Ela descreve a evolução da doença como “assustadora”. “Eu nunca tinha visto meu marido ter sequer uma dor de cabeça. Quando ele começou a ter falta de ar, piorou muito rápido. No dia em que foi internado, a pulsação dele chegou a 70 batimentos por minuto. Liguei para uma amiga, também enfermeira, e ela me disse: 'Corre para o hospital, senão ele vai morrer na sua casa”. Rosemere e os três filhos puderam se despedir de Eduardo em um enterro que durou dez minutos, com caixão lacrado, sem funeral. Sua família não foi testada para o coronavírus. “Eu fiz uma tomografia e me passaram uns antibióticos, que estou tomando. Graças a Deus, parece que estamos bem”, diz a viúva.
Rosemere conta que Eduardo não bebia, não fumava e nem tinha doenças prévias. Os colegas de trabalho também ficaram surpresos com seu falecimento. “Era uma pessoa com muita energia.

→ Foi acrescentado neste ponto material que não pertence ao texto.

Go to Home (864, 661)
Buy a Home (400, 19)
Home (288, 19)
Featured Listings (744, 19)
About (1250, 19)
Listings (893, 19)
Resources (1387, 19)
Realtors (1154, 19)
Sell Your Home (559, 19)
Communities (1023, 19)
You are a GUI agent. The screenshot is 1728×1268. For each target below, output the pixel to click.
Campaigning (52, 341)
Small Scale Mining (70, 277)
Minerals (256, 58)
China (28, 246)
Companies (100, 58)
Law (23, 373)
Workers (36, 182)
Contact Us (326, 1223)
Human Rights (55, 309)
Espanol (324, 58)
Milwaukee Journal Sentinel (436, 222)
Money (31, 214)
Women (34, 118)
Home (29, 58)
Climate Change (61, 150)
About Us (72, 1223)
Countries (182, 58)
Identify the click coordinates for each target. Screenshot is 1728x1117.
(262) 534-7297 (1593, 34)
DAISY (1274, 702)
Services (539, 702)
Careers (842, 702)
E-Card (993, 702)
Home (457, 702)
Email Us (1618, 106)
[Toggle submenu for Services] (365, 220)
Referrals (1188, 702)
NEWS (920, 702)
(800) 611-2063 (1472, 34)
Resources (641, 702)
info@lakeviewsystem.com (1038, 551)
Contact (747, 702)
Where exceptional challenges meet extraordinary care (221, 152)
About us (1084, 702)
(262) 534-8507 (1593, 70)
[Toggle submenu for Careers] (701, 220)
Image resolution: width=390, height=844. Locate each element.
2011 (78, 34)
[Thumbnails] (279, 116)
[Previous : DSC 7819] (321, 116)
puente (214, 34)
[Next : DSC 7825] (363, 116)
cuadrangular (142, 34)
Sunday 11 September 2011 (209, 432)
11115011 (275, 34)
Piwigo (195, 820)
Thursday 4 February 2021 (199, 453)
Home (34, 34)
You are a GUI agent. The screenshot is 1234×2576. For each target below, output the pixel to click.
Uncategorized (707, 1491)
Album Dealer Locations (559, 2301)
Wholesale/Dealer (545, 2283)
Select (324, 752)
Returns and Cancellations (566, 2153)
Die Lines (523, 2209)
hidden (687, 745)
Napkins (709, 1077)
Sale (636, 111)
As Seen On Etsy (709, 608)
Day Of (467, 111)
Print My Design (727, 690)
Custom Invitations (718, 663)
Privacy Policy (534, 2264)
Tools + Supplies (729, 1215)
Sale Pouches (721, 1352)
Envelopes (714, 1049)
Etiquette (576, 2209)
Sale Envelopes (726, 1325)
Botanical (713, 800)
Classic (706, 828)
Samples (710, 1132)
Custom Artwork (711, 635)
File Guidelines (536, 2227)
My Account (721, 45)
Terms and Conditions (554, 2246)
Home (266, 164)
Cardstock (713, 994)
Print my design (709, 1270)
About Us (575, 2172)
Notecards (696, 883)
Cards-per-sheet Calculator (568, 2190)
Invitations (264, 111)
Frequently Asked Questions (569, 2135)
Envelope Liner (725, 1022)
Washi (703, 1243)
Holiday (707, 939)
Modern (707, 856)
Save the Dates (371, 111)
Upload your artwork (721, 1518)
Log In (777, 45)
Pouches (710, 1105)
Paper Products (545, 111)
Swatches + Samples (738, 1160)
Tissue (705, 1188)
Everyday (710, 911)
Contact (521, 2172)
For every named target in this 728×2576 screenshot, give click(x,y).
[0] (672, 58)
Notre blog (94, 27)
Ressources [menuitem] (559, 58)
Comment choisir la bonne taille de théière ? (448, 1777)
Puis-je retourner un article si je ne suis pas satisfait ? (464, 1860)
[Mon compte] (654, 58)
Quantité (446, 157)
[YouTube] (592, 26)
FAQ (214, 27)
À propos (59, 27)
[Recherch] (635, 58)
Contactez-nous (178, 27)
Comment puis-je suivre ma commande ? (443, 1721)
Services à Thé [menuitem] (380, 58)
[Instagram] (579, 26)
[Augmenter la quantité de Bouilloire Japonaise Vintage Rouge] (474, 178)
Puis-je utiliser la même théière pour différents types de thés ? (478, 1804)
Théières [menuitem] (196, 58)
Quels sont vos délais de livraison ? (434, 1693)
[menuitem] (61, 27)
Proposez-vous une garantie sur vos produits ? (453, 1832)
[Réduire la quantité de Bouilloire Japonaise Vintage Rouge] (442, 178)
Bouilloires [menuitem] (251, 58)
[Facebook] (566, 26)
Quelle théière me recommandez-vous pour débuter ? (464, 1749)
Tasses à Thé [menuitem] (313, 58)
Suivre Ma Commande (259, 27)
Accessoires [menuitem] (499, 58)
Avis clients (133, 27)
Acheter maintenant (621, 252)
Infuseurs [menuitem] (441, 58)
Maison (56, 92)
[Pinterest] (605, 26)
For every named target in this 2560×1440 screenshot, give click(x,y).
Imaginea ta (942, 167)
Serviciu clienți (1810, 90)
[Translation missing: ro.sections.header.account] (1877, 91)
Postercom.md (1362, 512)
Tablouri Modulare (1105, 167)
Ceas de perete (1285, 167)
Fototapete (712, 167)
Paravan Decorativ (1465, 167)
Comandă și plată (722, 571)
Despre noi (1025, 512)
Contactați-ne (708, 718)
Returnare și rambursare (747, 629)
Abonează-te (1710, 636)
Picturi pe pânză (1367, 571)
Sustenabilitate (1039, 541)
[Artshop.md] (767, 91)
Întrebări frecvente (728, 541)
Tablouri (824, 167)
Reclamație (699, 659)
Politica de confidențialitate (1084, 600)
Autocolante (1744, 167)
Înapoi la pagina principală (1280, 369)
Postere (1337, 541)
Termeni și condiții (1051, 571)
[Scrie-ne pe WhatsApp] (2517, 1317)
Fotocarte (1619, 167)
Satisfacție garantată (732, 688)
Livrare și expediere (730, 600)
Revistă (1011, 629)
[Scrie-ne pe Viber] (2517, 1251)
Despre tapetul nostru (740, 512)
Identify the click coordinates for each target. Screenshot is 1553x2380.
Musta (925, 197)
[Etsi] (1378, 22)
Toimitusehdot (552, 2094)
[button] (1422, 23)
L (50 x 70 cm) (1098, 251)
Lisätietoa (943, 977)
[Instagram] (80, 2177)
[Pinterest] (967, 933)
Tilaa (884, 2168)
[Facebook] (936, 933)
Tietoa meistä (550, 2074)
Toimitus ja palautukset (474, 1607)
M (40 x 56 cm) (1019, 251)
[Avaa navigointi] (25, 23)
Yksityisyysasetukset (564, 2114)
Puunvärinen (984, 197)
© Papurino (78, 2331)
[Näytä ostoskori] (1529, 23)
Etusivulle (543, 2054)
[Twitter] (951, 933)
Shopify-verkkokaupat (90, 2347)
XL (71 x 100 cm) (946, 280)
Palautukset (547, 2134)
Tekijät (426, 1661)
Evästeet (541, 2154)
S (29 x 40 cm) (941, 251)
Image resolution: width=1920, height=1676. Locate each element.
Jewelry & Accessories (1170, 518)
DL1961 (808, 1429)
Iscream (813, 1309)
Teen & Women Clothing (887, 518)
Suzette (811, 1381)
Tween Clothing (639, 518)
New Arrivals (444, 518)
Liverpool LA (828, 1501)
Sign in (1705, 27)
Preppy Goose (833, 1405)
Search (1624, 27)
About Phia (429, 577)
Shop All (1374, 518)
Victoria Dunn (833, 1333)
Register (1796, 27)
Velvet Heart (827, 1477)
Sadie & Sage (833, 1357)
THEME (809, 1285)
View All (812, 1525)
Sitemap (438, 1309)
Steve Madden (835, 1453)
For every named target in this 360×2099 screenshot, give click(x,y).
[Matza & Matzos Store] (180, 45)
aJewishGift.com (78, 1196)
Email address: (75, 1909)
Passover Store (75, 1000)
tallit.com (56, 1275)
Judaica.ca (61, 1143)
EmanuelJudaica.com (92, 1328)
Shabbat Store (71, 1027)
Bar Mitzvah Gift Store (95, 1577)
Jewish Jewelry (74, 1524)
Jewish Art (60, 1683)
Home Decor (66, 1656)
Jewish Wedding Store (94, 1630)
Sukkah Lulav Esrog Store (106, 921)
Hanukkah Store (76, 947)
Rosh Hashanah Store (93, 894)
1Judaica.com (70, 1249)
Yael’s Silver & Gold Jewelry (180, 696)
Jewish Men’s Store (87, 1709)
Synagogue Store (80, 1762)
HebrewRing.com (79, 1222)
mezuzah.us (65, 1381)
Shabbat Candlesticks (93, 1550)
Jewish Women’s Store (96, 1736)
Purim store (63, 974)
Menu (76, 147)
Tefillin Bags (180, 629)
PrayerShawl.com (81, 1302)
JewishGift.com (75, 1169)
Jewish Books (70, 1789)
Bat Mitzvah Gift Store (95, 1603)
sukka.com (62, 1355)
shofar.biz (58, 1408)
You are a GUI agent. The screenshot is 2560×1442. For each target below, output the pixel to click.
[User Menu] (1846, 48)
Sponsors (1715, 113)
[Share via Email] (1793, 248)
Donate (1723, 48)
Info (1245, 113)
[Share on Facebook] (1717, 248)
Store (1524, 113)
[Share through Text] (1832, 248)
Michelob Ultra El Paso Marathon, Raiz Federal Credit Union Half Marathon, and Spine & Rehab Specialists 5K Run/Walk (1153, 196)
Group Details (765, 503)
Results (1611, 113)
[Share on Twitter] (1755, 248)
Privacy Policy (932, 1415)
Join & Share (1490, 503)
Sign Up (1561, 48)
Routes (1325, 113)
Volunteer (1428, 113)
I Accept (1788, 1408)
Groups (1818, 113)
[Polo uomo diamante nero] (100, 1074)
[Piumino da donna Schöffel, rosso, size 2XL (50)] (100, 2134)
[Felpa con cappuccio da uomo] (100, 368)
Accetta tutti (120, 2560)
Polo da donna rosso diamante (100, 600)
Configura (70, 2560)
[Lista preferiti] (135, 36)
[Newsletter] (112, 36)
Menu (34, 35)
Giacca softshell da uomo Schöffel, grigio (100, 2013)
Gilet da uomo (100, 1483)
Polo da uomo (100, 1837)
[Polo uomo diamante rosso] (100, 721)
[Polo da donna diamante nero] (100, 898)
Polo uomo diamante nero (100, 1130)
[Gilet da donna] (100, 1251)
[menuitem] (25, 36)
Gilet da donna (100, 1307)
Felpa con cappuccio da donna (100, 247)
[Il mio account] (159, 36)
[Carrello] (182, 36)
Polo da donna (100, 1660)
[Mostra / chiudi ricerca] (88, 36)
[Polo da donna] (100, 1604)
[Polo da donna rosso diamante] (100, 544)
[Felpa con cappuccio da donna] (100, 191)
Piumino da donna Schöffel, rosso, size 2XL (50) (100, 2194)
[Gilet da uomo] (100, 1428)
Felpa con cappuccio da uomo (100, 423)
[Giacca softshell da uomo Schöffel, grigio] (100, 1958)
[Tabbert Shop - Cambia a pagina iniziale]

Na verdade, estamos em pânico, porque ver alguém que aparentemente era saudável morrer de uma hora para outra é aterrorizante”, diz um enfermeiro que trabalhava com Eduardo e que prefere o anonimato. Esse servidor municipal conta que, dois dias depois do colega ser internado, os trabalhadores —que se recusaram a entrar no plantão sem avental impermeável— receberam três máscaras comuns, dois pares de luvas e um avental impermeável para um plantão de 12 horas. O recomendável é que as máscaras sejam trocadas a cada duas horas.
"Enfrentamos um problema de biossegurança. Nosso avental não pode ser descartável, tem que ser impermeável, tem que ter gorro, óculos-viseira, e não estão nos fornecendo isso. Tem lugar que pede para ficar um plantão inteiro com a mesma máscara e o mesmo avental durante 12 horas”, reclama uma técnica de enfermagem do Hospital do Servidor Público Municipal (HSPM).
No Hospital Municipal Dr. Benedito, a situação se repete. “Aqui, estamos usando mesmo avental de quem recolhe as roupas sujas. Metade das nossas costas fica desprotegida e temos que improvisar. Colocamos e retiramos o avental pelo pescoço ou então cortamos com uma tesoura e remendamos a parte de trás com esparadrapos para evitar a contaminação quando tiramos ele”, descreve um técnico de enfermagem do local.
O técnico em segurança do trabalho Valdomiro Marques explica que o ideal seria que os trabalhadores dos setores administrativo, de limpeza e de segurança dos hospitais, prontos socorros e UPAs trabalhassem com equipamento de proteção individual. “Esses trabalhadores, bem como toda a população, encontram-se em pânico, estão mentalmente exauridos, muitos falam em solicitar exoneração ou demissão dos cargos”, diz.
Terceirizados
Tanto Eduardo Silva quanto Idalgo Moura trabalhavam nas AMAs (Assistências Médicas Ambulatoriais) anexas aos hospitais, que funcionam como um pronto-socorro. Ambos trabalhavam na SPDM (Associação Paulista para o Desenvolvimento da Medicina), que presta serviços à rede municipal de saúde. Nas equipes dos hospitais de São Paulo é consenso que os empregados terceirizados são os mais vulneráveis. “Eles têm medo de perder seus empregos, então se submetem a trabalhar mesmo sem EPI. Já os funcionários públicos somos mais exigentes”, conta o enfermeiro colega de Eduardo, já citado na reportagem. Sua principal reclamação é sobre a falta de óculos de proteção e de máscaras N95, que têm um filtro de ar que bloqueia pelo menos 95% das partículas em suspensão e ajuda na proteção contra doenças de transmissão aérea, como a Covid-19.
Em nota, a SPDM afirma que ainda não foi possível confirmar que os trabalhadores faleceram em decorrência da Covid-19 e que eles e suas famílias receberam “toda a assistência necessária ao caso”. Já a Gestão Bruno Covas afirma que não comenta casos específicos.